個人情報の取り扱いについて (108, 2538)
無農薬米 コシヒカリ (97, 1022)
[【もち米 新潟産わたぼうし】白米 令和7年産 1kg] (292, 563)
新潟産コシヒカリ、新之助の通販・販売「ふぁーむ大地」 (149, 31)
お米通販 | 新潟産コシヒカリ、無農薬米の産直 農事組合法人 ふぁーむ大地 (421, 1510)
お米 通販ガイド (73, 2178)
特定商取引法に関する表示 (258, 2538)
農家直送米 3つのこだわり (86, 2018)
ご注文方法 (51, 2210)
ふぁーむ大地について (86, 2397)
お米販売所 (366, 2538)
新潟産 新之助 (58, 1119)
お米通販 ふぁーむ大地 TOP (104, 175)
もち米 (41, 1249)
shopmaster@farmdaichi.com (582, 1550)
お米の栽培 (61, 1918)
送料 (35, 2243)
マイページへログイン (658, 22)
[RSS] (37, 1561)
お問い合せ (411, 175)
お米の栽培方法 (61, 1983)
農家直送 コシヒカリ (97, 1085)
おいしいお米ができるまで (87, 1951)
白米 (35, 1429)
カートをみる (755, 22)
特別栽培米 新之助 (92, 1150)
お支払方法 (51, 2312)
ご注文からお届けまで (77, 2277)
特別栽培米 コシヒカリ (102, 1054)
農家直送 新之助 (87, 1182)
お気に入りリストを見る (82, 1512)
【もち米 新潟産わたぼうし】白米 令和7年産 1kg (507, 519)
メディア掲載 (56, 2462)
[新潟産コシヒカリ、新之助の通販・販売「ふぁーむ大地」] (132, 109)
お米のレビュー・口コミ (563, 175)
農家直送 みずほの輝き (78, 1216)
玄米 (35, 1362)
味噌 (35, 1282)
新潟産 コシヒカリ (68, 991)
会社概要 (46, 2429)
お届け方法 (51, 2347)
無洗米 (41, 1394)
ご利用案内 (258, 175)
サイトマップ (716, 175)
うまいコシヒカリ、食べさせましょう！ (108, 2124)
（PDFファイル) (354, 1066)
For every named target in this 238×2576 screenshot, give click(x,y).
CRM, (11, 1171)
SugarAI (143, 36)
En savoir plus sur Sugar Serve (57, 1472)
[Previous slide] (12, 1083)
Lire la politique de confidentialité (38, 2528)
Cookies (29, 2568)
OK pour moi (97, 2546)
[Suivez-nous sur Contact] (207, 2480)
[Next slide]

__BRIEF__
In the material above, find the line with "うまいコシヒカリ、食べさせましょう！ (108, 2124)"; then copy it and every line after it, exactly, through the end.

__THE COMPLETED TASK__
うまいコシヒカリ、食べさせましょう！ (108, 2124)
（PDFファイル) (354, 1066)
For every named target in this 238×2576 screenshot, give click(x,y).
CRM, (11, 1171)
SugarAI (143, 36)
En savoir plus sur Sugar Serve (57, 1472)
[Previous slide] (12, 1083)
Lire la politique de confidentialité (38, 2528)
Cookies (29, 2568)
OK pour moi (97, 2546)
[Suivez-nous sur Contact] (207, 2480)
[Next slide]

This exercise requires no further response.